Plugging $y=1$ , we have $f(x+f(x))=0.$ If $2019$ is the only value of $x$ for which $f(x)=0$ , we would be done as we must have $x+f(x)=2019$ .

Thus, from now on assume there exists $r\neq 2019$ with $f(r)=0$ . Seeing the abundance of $f(x)$ , assert $x=r$ to get $f(ry)=f(2019y).$ Thus, $f(y)=f(\frac{r}{2019}y).$ This means that $f$ is "exponentially periodic". For periodic functions, a common strategy is to replace $x$ with its next cycle, so $x\rightarrow \frac{r}{2019}x$ (not changing $f(x)$ or $f(xy)$ ) gives $f(\frac{r}{2019}x+yf(x))+f(xy)=f(x)+f(2019y).$ Thus, $f(x+yf(x))=f(\frac{r}{2019}x+yf(x)).$ Assuming $f$ is not always zero on nonzero inputs (we already found that as a solution), plugging in any nonzero non-root of $f$ gives us that $f$ is periodic with a nonzero period (additively), since $yf(x)$ can be any real.

Doing the same periodic trick, $x\rightarrow x+P$ where $P$ is the period, $f(x+yf(x))$ does not change since $x+yf(x)$ increases by $P$ , and $f(x)$ and $f(2019y)$ also do not change. Thus, $f(xy)=f(xy+Py).$ Plugging $x=\frac{1}{y}$ , we have $f(1)=f(1+Py),$ so $f$ is constant as $Py$ can be any nonzero real and we are done.
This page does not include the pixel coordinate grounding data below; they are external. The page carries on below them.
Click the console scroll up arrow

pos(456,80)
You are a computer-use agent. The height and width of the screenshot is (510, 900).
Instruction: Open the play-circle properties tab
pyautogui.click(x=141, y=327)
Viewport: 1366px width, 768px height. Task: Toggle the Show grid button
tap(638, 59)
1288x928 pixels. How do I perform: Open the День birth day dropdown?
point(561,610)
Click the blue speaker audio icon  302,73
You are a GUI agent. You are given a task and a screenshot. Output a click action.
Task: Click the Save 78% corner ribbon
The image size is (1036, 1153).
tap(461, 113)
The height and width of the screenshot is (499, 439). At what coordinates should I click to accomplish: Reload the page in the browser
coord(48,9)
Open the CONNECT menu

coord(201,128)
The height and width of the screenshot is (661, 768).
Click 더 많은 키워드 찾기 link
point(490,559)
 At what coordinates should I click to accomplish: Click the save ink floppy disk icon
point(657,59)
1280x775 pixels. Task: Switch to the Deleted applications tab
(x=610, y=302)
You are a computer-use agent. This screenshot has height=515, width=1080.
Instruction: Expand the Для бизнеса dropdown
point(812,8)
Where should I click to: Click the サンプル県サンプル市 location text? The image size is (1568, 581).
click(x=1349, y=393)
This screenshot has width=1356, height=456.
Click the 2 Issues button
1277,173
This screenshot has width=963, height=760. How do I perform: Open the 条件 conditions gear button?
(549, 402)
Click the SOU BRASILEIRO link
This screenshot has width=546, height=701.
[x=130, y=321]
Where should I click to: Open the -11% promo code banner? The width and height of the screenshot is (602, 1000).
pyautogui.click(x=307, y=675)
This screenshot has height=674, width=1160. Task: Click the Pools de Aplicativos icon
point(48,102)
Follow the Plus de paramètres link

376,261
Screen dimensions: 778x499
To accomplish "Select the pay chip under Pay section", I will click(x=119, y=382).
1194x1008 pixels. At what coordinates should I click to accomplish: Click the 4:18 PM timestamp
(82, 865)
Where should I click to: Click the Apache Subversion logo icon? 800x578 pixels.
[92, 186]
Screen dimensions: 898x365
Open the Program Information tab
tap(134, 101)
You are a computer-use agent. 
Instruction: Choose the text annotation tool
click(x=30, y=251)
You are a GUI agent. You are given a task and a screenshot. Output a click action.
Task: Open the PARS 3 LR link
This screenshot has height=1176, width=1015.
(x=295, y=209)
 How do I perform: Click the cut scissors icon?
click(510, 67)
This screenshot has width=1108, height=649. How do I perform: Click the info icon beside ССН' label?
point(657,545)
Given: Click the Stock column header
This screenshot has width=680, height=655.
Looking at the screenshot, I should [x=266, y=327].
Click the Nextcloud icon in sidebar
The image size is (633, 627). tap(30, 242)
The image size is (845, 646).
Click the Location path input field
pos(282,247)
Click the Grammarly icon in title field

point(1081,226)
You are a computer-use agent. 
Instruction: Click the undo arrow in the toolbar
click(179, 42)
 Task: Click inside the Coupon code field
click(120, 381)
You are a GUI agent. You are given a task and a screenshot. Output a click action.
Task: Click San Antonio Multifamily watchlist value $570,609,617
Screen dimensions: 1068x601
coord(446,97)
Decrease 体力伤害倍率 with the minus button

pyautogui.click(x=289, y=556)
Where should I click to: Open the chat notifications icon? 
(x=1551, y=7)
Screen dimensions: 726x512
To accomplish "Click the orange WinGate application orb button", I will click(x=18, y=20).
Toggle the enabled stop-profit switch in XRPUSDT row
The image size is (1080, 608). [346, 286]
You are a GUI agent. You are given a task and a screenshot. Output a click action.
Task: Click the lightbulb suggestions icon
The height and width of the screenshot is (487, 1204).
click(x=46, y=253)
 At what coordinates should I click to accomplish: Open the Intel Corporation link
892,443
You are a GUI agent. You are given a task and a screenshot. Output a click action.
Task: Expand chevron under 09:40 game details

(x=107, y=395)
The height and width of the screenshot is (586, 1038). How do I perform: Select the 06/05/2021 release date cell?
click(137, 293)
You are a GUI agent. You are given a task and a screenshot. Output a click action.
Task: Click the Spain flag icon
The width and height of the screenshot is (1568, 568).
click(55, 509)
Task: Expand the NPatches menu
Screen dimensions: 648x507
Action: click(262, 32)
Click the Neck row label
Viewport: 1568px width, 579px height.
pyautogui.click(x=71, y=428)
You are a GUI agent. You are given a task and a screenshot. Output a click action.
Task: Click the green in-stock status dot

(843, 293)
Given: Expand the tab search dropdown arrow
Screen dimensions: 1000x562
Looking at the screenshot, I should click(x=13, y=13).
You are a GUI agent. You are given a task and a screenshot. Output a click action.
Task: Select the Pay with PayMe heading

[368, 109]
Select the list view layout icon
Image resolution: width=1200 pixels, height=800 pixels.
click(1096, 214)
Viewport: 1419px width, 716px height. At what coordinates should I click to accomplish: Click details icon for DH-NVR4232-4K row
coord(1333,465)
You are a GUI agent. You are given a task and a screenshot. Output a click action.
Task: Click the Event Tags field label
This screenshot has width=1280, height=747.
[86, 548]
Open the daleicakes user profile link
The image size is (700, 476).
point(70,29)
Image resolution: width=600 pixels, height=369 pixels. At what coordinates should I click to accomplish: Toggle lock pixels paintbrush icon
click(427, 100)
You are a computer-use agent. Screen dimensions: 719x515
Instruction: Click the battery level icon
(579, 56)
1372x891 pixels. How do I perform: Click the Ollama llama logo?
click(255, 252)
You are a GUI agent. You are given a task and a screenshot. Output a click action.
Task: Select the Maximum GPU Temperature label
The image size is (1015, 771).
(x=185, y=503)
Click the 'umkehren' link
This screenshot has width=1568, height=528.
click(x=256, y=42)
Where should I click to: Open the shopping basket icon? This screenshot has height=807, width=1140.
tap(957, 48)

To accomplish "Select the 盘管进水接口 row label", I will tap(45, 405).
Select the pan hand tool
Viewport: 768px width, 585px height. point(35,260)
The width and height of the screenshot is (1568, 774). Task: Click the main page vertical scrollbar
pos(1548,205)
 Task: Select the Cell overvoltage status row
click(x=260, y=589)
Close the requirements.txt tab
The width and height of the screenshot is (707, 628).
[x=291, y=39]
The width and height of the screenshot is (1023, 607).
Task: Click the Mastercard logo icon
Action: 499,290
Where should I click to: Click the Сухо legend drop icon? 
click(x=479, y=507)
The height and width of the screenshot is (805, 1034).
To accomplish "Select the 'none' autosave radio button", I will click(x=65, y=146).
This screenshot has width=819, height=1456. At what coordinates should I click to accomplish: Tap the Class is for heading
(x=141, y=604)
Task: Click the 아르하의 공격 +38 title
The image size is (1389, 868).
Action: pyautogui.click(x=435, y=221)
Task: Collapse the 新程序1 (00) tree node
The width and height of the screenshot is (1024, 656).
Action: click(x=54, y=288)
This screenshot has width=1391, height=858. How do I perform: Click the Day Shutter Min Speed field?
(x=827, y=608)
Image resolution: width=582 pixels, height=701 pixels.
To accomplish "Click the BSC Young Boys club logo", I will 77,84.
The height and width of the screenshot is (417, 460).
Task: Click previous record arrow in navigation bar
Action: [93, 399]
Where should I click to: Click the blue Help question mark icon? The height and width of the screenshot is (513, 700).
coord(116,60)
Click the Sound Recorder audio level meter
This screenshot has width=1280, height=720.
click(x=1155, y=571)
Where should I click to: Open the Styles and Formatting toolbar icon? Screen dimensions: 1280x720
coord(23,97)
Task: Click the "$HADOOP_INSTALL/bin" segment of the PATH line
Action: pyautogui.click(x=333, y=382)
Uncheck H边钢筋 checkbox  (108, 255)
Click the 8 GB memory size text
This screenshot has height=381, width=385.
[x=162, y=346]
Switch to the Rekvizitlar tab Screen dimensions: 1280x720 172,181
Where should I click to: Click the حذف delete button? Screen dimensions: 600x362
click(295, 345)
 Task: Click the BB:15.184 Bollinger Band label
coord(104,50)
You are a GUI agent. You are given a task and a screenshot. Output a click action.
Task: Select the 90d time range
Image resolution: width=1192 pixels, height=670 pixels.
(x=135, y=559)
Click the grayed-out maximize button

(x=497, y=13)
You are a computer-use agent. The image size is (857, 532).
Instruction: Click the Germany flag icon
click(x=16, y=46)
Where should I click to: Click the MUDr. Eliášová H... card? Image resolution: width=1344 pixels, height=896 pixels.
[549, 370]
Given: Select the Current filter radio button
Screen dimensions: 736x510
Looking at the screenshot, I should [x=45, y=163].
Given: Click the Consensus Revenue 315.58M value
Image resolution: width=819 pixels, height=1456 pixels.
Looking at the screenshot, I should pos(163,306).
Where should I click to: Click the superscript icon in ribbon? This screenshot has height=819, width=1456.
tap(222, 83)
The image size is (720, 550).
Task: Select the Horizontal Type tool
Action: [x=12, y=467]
remark: the $f(0)$ not having to equal 0 is quite tricky, and I initially fakesolved this. The error was that when claiming that $f(x+yf(x))=f(\frac{r}{2019}x+yf(x))$ implies that $f$ is periodic for $f(x)\neq 0$ , one has to make sure that the period is not zero, but when $x=0$ , the period is 0. So this only shows that when $f$ is nonzero on a nonzero input, $f$ is periodic.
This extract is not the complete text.